On Thu, 2010-10-21 at 14:25 +1100, Neil Brown wrote:
> On Wed, 20 Oct 2010 20:45:32 -0400
> Jeff Layton <jlayton@xxxxxxxxxx> wrote:
> 
> > On Thu, 21 Oct 2010 07:40:28 +1100
> > Neil Brown <neilb@xxxxxxx> wrote:
> > 
> > > > 
> > > > Then what happens is that xs_tcp_send_request gets called again to try
> > > > to resend the packet. In the EHOSTUNREACH case, that returns
> > > > EHOSTUNREACH which eventually causes an rpc_exit with that error. In
> > > > the ENETUNREACH case that returns EPIPE, which makes the state machine
> > > > move next to call_bind and the whole thing starts over again.
> > > 
> > > This confuses me.  Why would  xs_tcp_send_request (aka ->send_request) get
> > > called before the connect has succeeded?  Can you make sense of that?
> > > 
> > 
> > It confuses me too. I suspect that this may actually be a bug...
> > 
> > So EINPROGRESS makes the connect_worker task clear the connecting bit
> > and return. Eventually, the EHOSTUNREACH error is reported to
> > xs_error_report. That function does this:
> > 
> >         xprt_wake_pending_tasks(xprt, -EAGAIN);
> > 
> > The task that was waiting on the connect_worker is then woken up.
> > call_connect_status does this:
> > 
> >         if (status >= 0 || status == -EAGAIN) {
> >                 clnt->cl_stats->netreconn++;
> >                 task->tk_action = call_transmit;
> >                 return;
> >         }
> > 
> > ...and we end up in call_transmit without the socket being connected.
> > 
> > So I understand how this happened, but I don't really understand the
> > design of the connect mechanism well enough to know whether this is
> > by design or not.
> > 
> 
> Now that *is* interesting.....
> 
> I thought that code in call_connect_status was hard to understand too, so I
> asked git who to blame it on. It said:
> 
> commit 2a4919919a97911b0aa4b9f5ac1eab90ba87652b
> Author: Trond Myklebust <Trond.Myklebust@xxxxxxxxxx>
> Date:   Wed Mar 11 14:38:00 2009 -0400
> 
>     SUNRPC: Return EAGAIN instead of ENOTCONN when waking up xprt->pending
>     
>     While we should definitely return socket errors to the task that is
>     currently trying to send data, there is no need to propagate the same error
>     to all the other tasks on xprt->pending. Doing so actually slows down
>     recovery, since it causes more than one tasks to attempt socket recovery.
>     
>     Signed-off-by: Trond Myklebust <Trond.Myklebust@xxxxxxxxxx>
> 
> 
> 
> That commit not only adds the "status == -EAGAIN" test, but also introduced
> some of the xprtsock.c code that I suggested changing in a previous patch.
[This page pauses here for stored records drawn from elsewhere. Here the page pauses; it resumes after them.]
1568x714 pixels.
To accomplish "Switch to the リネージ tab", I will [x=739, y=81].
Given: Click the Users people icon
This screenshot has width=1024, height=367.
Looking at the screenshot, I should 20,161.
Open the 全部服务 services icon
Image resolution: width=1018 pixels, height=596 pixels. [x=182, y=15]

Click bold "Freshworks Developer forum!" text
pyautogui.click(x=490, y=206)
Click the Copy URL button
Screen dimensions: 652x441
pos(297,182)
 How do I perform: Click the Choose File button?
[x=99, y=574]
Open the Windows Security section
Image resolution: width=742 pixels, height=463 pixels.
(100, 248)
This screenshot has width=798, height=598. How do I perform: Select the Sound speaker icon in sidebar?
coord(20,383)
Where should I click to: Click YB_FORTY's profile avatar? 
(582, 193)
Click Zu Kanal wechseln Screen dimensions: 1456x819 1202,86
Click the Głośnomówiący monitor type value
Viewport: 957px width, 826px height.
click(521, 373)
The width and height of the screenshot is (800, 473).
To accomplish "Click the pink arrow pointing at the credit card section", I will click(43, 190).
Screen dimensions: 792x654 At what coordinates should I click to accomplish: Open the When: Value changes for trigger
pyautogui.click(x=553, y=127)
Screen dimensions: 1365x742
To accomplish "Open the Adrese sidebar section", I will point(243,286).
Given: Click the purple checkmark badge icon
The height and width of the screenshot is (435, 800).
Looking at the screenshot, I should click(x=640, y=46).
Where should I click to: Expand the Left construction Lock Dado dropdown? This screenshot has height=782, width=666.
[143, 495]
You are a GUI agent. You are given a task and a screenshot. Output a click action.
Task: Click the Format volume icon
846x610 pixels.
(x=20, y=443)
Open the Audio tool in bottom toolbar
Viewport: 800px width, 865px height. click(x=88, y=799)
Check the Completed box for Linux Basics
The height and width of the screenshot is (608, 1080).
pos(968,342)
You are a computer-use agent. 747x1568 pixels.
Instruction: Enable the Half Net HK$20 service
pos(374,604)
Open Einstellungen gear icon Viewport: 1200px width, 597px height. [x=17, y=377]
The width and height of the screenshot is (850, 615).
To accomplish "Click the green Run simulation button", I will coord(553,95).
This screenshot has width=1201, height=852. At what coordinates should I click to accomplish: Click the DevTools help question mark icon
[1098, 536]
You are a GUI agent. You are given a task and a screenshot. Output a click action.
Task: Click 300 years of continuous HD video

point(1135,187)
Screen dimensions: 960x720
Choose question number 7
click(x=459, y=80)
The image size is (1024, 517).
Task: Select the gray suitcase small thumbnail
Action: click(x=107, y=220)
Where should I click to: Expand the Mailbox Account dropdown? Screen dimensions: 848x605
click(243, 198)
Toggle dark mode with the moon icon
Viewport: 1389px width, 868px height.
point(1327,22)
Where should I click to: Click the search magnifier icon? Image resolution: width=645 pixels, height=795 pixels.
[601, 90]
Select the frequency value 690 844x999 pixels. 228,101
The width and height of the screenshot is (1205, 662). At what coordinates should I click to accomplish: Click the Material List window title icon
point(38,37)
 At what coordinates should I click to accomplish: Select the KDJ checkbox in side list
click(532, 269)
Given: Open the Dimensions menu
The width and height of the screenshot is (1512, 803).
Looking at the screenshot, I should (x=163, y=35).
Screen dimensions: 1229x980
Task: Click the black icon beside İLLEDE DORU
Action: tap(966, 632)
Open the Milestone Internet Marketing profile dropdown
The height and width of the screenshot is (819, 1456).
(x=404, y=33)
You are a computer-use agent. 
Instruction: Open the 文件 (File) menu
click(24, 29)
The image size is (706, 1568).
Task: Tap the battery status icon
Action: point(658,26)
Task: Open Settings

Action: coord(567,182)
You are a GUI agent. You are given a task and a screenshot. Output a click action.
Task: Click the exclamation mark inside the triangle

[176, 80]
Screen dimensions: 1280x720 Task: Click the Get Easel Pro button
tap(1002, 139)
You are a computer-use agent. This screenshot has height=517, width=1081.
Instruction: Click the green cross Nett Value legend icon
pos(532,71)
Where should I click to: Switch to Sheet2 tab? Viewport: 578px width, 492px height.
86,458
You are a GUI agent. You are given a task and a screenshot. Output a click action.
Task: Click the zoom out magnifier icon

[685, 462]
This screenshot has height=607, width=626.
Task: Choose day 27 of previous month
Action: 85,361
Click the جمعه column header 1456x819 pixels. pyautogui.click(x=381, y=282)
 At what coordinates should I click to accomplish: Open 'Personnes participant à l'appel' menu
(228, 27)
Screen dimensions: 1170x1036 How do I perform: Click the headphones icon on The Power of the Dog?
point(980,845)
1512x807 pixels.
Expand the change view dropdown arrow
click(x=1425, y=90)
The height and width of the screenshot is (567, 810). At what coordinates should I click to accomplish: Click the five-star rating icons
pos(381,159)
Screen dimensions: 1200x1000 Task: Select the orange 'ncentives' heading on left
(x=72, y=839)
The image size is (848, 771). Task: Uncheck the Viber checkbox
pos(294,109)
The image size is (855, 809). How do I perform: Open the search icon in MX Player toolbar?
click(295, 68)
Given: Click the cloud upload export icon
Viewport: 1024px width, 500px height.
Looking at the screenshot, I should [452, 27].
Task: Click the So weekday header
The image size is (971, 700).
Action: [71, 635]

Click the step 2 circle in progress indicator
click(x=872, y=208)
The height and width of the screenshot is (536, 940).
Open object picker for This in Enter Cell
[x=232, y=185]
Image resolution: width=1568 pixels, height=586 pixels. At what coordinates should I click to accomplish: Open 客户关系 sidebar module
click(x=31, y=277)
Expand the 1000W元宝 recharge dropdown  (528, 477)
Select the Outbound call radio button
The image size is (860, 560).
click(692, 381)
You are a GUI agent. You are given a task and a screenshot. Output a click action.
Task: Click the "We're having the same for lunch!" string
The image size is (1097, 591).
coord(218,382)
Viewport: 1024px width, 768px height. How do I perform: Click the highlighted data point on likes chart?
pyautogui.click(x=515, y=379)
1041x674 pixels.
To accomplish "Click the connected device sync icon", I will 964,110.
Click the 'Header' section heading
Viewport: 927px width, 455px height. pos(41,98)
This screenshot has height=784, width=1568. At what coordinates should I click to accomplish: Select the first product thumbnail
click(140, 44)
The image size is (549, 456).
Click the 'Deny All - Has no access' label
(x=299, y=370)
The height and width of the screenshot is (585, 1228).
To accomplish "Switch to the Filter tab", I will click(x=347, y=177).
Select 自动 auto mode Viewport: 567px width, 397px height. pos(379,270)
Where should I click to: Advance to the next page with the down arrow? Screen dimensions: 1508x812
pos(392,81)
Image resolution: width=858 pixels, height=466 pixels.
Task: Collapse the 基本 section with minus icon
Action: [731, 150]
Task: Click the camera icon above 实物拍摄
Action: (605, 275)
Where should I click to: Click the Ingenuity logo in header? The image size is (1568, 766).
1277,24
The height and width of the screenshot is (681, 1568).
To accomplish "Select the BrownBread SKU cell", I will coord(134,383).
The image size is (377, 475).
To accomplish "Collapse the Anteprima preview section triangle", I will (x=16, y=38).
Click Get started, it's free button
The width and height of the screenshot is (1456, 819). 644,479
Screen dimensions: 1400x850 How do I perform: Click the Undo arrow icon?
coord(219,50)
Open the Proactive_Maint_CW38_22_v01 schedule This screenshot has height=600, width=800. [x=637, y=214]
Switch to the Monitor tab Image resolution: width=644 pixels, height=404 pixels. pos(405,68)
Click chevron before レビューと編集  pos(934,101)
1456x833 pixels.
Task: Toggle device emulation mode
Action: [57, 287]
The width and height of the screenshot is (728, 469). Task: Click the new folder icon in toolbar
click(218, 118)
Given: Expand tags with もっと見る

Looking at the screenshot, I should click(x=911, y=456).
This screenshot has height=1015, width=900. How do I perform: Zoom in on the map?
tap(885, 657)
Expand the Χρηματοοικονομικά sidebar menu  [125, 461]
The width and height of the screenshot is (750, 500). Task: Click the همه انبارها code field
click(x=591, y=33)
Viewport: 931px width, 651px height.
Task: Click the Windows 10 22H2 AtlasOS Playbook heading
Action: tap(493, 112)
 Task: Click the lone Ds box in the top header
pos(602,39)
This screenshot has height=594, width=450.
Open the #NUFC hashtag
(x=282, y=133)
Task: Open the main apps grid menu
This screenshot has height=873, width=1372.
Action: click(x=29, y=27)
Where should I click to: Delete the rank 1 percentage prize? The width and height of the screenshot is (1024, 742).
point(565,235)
That is because ENOTCONN was trying to report the current state of the
socket to a bunch of tasks on the 'pending' list. The problem is that
because none of those tasks hold any form of lock, then by the time they
get round to processing that ENOTCONN, the state of the socket can (and
usually will) have changed.

> So there seem to be some correlation between that commit and the present
> problem.
> 
> I tried compiling the kernel just prior to that commit, and 
>   mount -t nfs4 unrouteable.ip.addres:/ /mnt
> 
> took 3 seconds to time fail.
> 
> I then stepped forward to that commit and the same command took 3 *minutes* to
> time out.  So something isn't right there.  Unfortunately I don't know what.
> 
> Trond: can you comment on this - maybe explain the reasoning behind that
> commit better, and suggest how we can get ENOTCONN to fail SOFTCONN
> connections faster without undoing the things this patch tried to achieve?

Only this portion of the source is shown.